Dan tau nggak? Pelajaran ini juga diterapkan sama tokoh-tokoh Islam Indonesia waktu pembentukan Pancasila. Mereka rela menghapus tujuh kata “dengan kewajiban menjalankan syariat Islam bagi pemeluk-pemeluknya” dari sila pertama. Kenapa? Karena mereka terinspirasi dari Nabi Muhammad yang juga pernah “menghapus tujuh kata” dalam perjanjian Hudaibiyah.
Toleransi itu bukan berarti lu setuju dengan semua hal. Toleransi itu menghormati perbedaan, meski lu nggak sependapat. Toleransi itu mundur selangkah untuk melangkah maju berkali-kali lipat.
Dalam kehidupan sehari-hari, kita sering banget menghadapi situasi seperti ini. Di kantor, di kampus, di rumah, bahkan di media sosial. Ada aja yang beda pendapat. Ada aja yang nggak sepaham.
Pertanyaannya: mau pilih jalan Nabi Muhammad atau jalan ego?
Jalan Nabi Muhammad itu lapang dada, mendahulukan harmoni tanpa mengorbankan prinsip. Jalan ego? Ya tau sendirilah—ribut, berantem, sampai putus hubungan.
Nabi Muhammad mengajarkan bahwa toleransi sejati itu punya tujuan mulia: mencapai kebaikan yang lebih besar. Bukan toleransi buta yang asal nurut aja. Tapi toleransi cerdas yang tahu kapan harus mengalah dan kapan harus teguh.
Makanya, setiap kali lu menghadapi situasi sulit dengan orang yang beda pandangan, ingat kisah Hudaibiyah ini. Ingat bagaimana Nabi Muhammad memilih jalan damai meski harus “mengorbankan” kebanggaan sesaat.

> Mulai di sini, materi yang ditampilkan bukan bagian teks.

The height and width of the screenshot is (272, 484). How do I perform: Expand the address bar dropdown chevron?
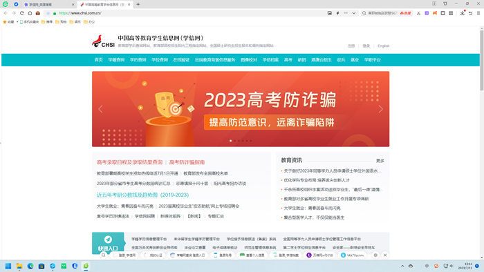click(354, 13)
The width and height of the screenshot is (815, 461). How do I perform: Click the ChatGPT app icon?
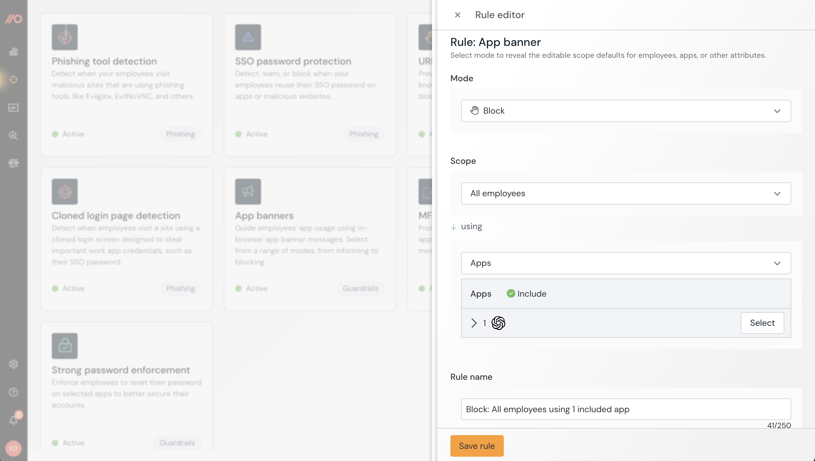tap(498, 323)
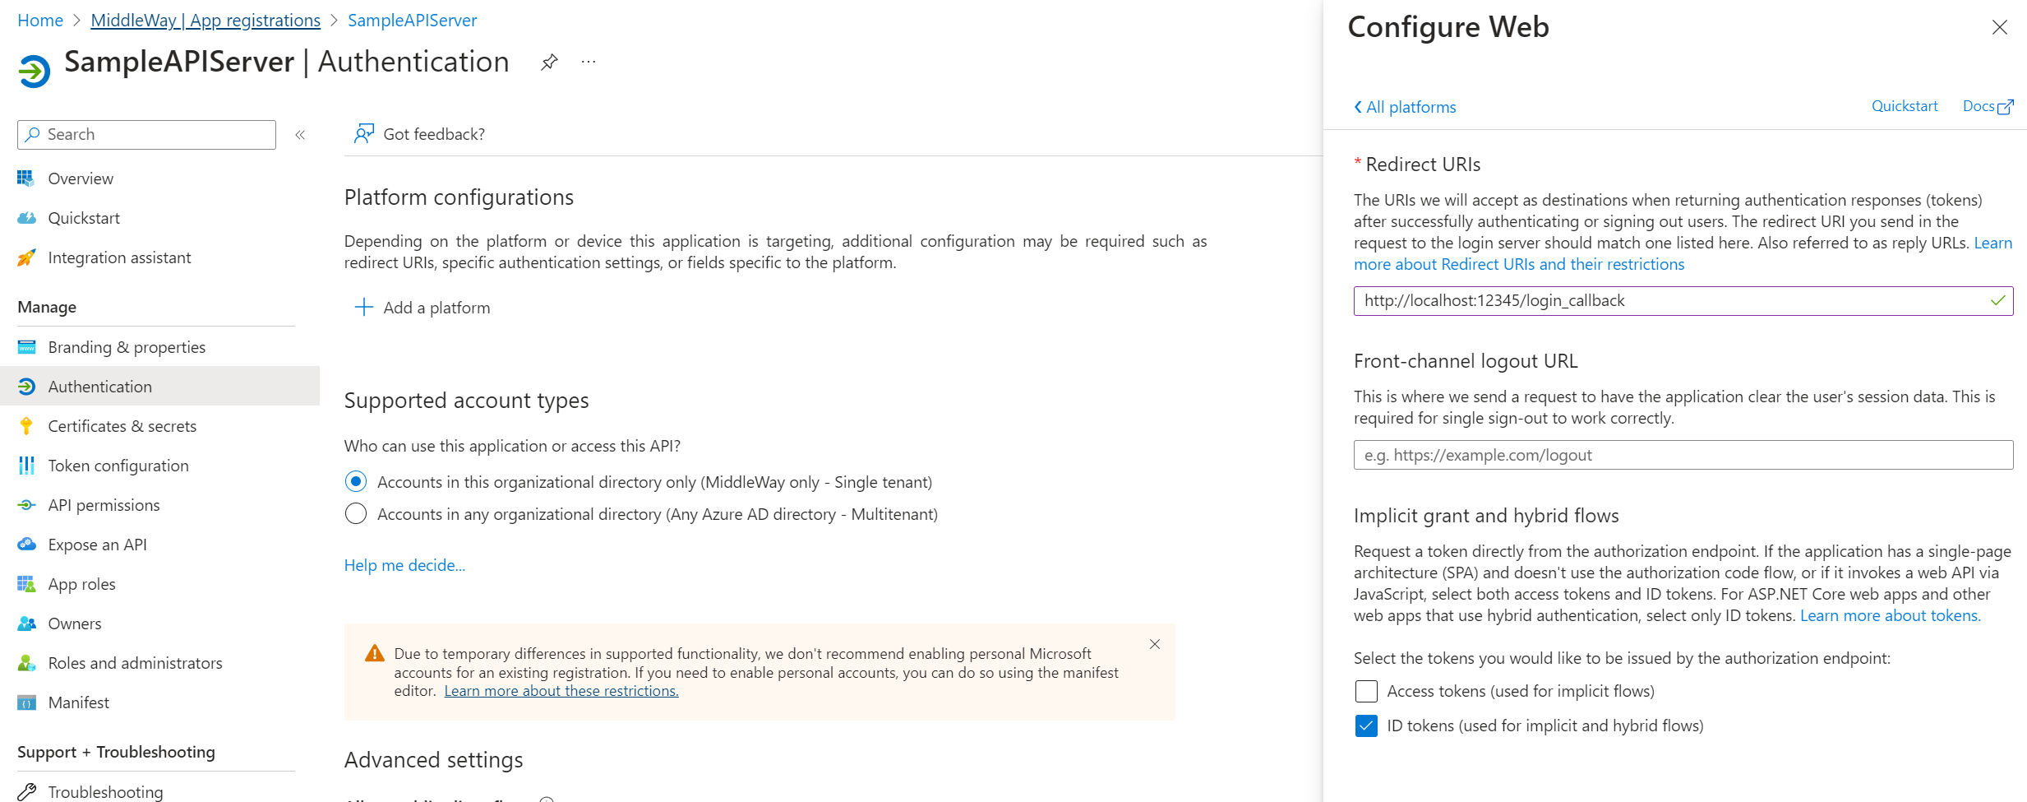Dismiss the personal accounts warning banner
2027x802 pixels.
1155,644
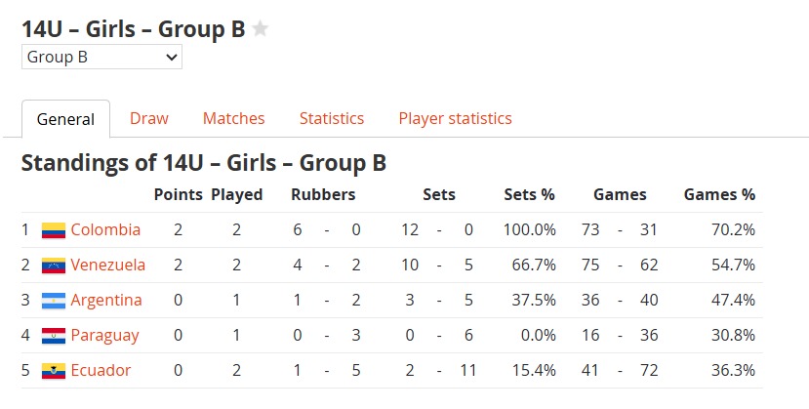Click the Games % column header
Screen dimensions: 809x409
[719, 194]
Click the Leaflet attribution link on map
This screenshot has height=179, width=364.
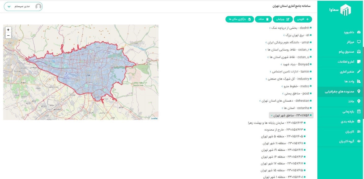pyautogui.click(x=154, y=118)
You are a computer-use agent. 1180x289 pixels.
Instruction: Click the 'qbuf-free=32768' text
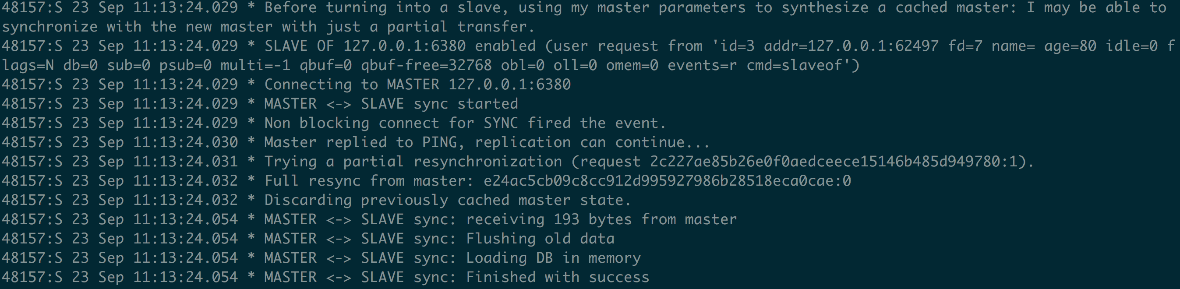click(426, 65)
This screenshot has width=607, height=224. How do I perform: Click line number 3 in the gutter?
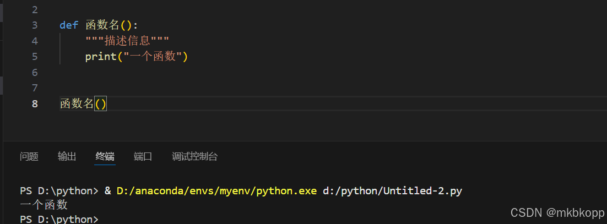click(35, 25)
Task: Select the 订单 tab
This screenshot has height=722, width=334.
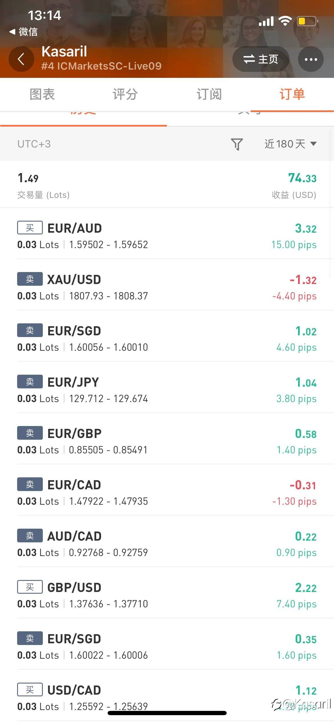Action: 292,94
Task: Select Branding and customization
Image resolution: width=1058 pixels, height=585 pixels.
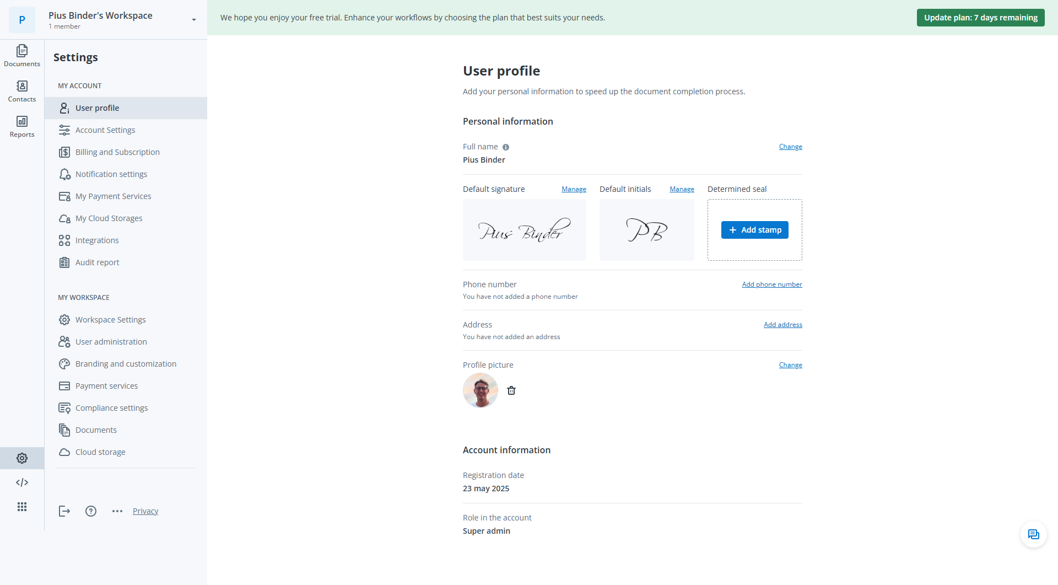Action: [x=126, y=364]
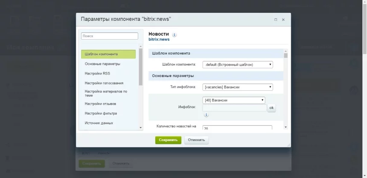Jump to Настройки фильтра section
Viewport: 367px width, 178px height.
101,113
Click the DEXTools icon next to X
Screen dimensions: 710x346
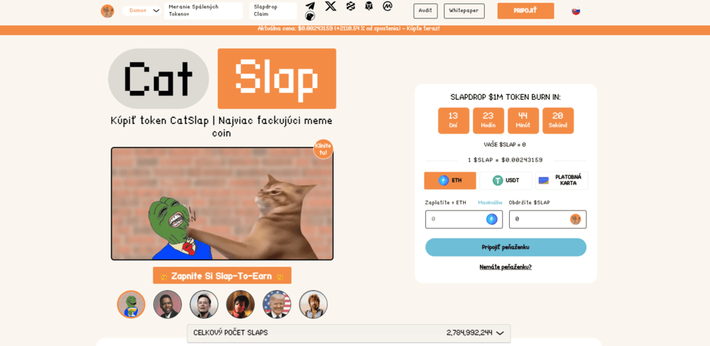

Karena pada akhirnya, toleransi yang tulus selalu membuahkan hasil yang lebih manis. Dan sejarah membuktikan: perjanjian Hudaibiyah yang tadinya terlihat “merugikan” itu justru jadi pintu gerbang kemenangan Islam yang lebih besar.
Jadi, besok kalau ada yang beda pendapat sama lu, coba tanya diri sendiri: “Gue mau jadi kayak Nabi Muhammad yang bijak, atau mau jadi kayak orang yang gampang terpancing emosi?”
Pilihan ada di tangan lu. Tapi ingat, toleransi itu bukan tanda kelemahan—toleransi itu bukti kematangan jiwa.